Additionally, we closed the port 8080. Since we won’t issue any new HTTP reconfigure requests, we don’t need the port any more.
!!! tip
We issued a docker service update command only to quickly demonstrate how the proxy works with the DFP_SERVICE environment variables. You should put them into your stack YAML file instead.
Let’s check whether the proxy is configured correctly.
curl -i "http://$(docker-machine ip node-1)/demo/hello"
As expected, the response code is 200 indicating the the proxy forwards the requests to the go-demo service. Feel free to re-send the request and confirm that the second replica is configured correctly as well.
Finally, we’ll validate that the configuration is preserved in case of a failure.
docker service scale proxy_proxy=1
docker service scale proxy_proxy=2
curl -i "http://$(docker-machine ip node-1)/demo/hello"
We repeated the same simulation of a failure by scaling down to one instance followed with the upscale to two instances. No matter how many times we send the request to the go-demo service through the proxy, the result is always the response status 200.
By itself, manual reconfiguration of the proxy is not fault tolerant.
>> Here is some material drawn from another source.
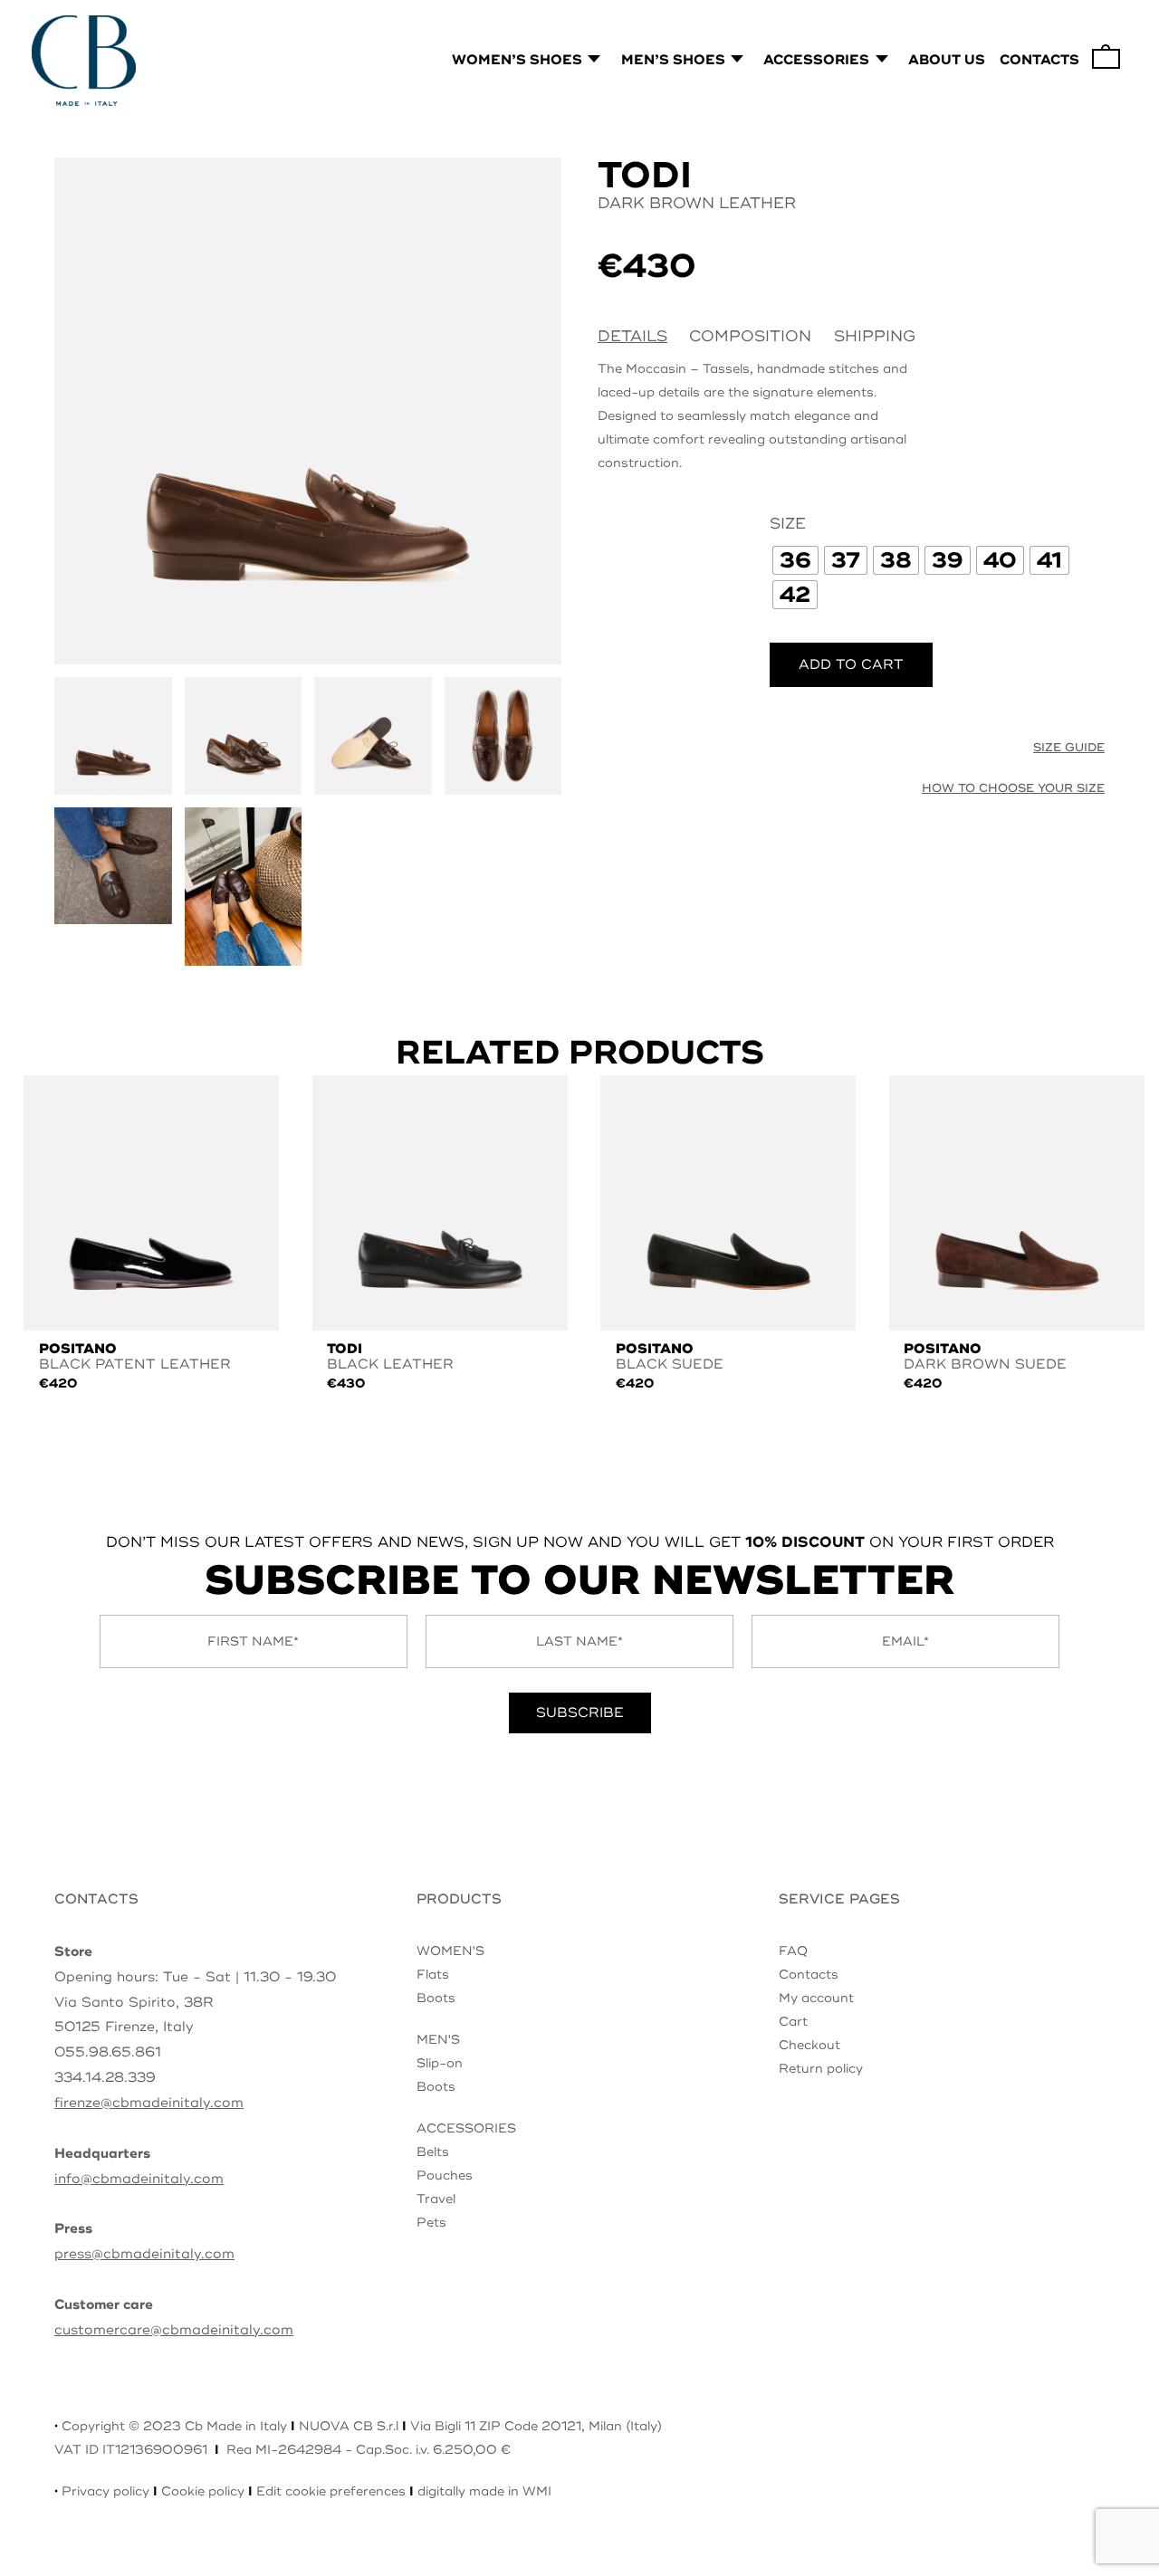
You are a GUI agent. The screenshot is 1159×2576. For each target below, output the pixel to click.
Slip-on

There are quite a few way to fix that.
One of the way we can persist the information about non-Swarm services is to use network volumes to preserve the state of the proxy in case of a failure. While that is a viable option, using environment variables is much easier. We should specify them as part of a YAML file that defines the proxy stack.
Please consult Reconfigure > Environment Variables section of the documentation for more information about the environment variables we can use to reconfigure the proxy.
We are finished with the short introduction to Docker Flow Proxy configuration with non-Swarm services. We should destroy the demo cluster and free our resources for something else.
docker-machine rm -f $(docker-machine ls -q)